━━━━━ Entries supplied
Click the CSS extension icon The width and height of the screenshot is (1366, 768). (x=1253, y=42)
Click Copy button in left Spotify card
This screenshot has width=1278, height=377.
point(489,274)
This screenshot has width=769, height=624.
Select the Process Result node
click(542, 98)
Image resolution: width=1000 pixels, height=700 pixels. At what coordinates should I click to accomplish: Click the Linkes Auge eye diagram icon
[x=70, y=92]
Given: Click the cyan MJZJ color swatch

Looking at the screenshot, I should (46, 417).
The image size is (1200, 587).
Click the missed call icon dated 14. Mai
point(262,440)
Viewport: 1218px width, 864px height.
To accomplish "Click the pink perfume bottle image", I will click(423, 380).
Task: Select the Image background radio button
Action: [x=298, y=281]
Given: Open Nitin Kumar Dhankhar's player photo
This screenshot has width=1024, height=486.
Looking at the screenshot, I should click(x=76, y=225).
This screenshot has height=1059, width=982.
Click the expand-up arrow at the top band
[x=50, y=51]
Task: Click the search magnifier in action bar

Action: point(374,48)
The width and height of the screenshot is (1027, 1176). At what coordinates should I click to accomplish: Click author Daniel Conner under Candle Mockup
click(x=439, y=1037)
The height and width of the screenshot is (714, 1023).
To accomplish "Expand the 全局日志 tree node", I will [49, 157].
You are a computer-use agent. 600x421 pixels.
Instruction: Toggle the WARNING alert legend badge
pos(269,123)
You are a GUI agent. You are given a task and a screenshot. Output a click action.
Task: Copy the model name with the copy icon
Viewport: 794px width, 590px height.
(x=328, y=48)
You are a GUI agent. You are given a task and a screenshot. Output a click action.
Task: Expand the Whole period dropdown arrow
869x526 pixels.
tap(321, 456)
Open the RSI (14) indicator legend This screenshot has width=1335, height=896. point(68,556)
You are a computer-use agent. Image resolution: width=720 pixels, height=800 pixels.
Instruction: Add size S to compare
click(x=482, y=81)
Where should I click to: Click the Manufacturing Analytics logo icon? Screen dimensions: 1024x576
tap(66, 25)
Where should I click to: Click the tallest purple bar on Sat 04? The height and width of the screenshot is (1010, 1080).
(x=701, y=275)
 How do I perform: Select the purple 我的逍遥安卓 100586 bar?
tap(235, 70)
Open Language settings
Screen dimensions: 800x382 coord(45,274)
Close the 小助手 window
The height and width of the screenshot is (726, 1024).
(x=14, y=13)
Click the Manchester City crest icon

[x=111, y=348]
━━━━━━━━━━
* **Exercise details**:
As listed above, the lines from the line with "The width and height of the screenshot is (1027, 1176)." to the line with "You are a computer-use agent. 600x421 pixels." are to be echoed exactly, with both ends included and nothing added.

* **Task response**:
The width and height of the screenshot is (1027, 1176). At what coordinates should I click to accomplish: Click author Daniel Conner under Candle Mockup
click(x=439, y=1037)
The height and width of the screenshot is (714, 1023).
To accomplish "Expand the 全局日志 tree node", I will [49, 157].
You are a computer-use agent. 600x421 pixels.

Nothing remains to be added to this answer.